BEGIN Stored data
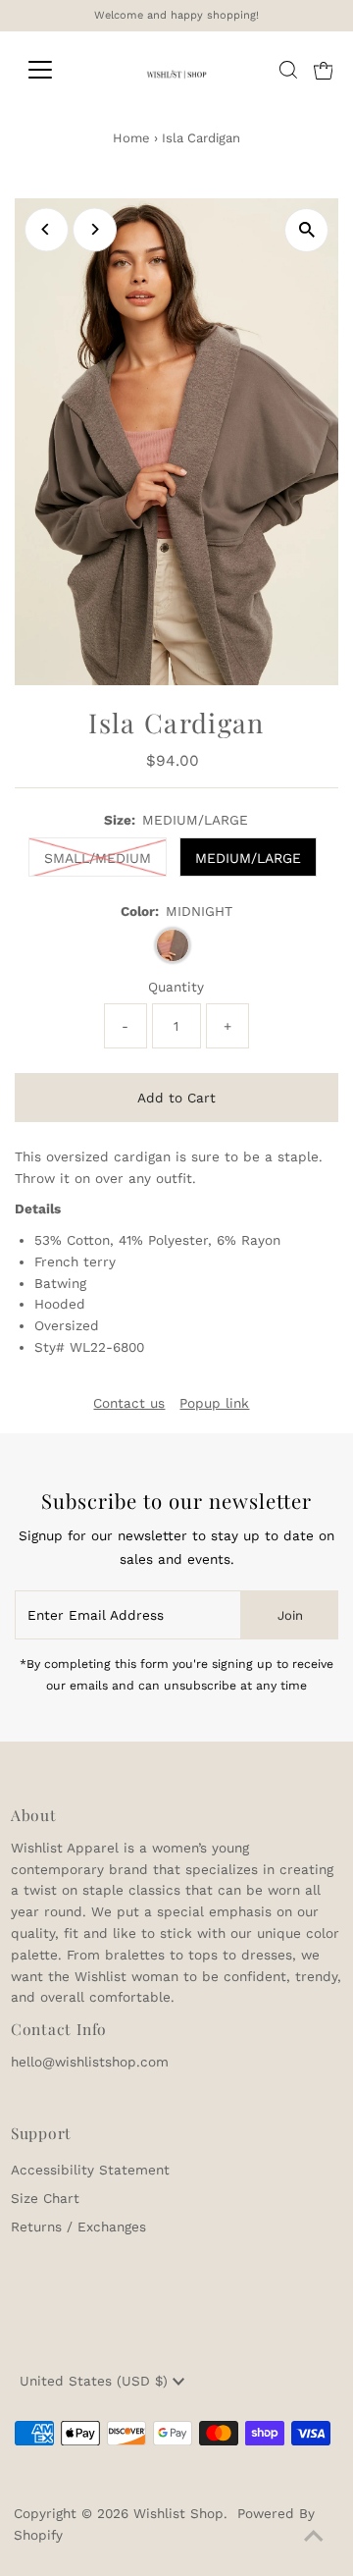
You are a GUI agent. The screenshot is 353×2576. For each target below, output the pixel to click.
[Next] (95, 229)
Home (131, 138)
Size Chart (45, 2198)
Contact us (129, 1404)
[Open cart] (323, 69)
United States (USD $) (96, 2380)
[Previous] (47, 229)
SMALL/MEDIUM (97, 858)
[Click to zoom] (306, 230)
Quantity (176, 986)
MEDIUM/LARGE (248, 858)
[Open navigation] (52, 69)
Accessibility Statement (90, 2169)
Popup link (214, 1404)
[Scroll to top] (313, 2536)
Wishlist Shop (178, 2513)
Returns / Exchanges (78, 2226)
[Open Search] (288, 70)
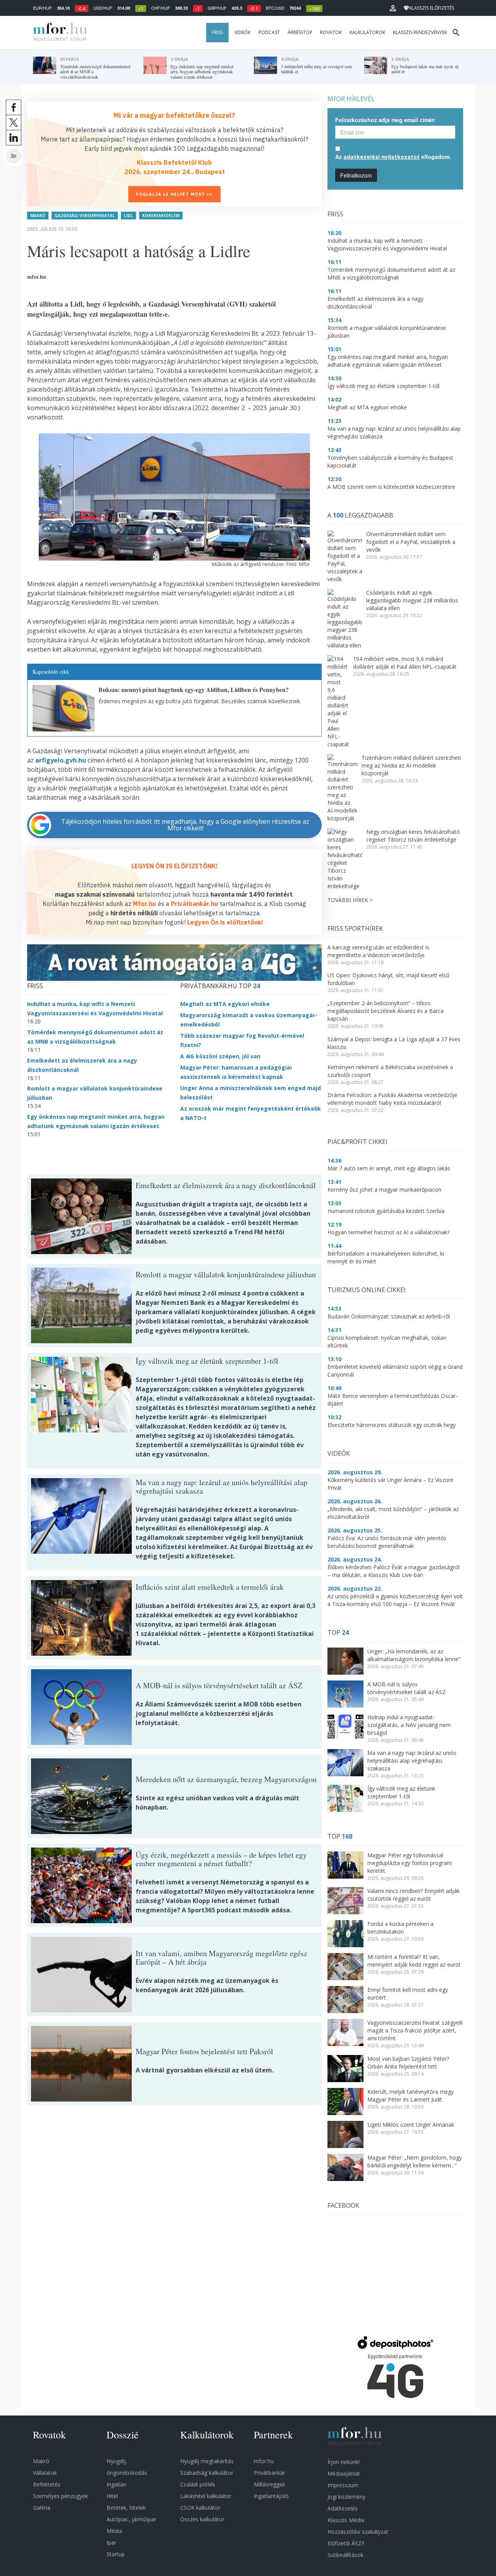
END Stored data
■ Work to complete: Find and copy each line above that includes the string "Open".

■ Response for this exercise:
[Open cart] (323, 69)
[Open navigation] (52, 69)
[Open Search] (288, 70)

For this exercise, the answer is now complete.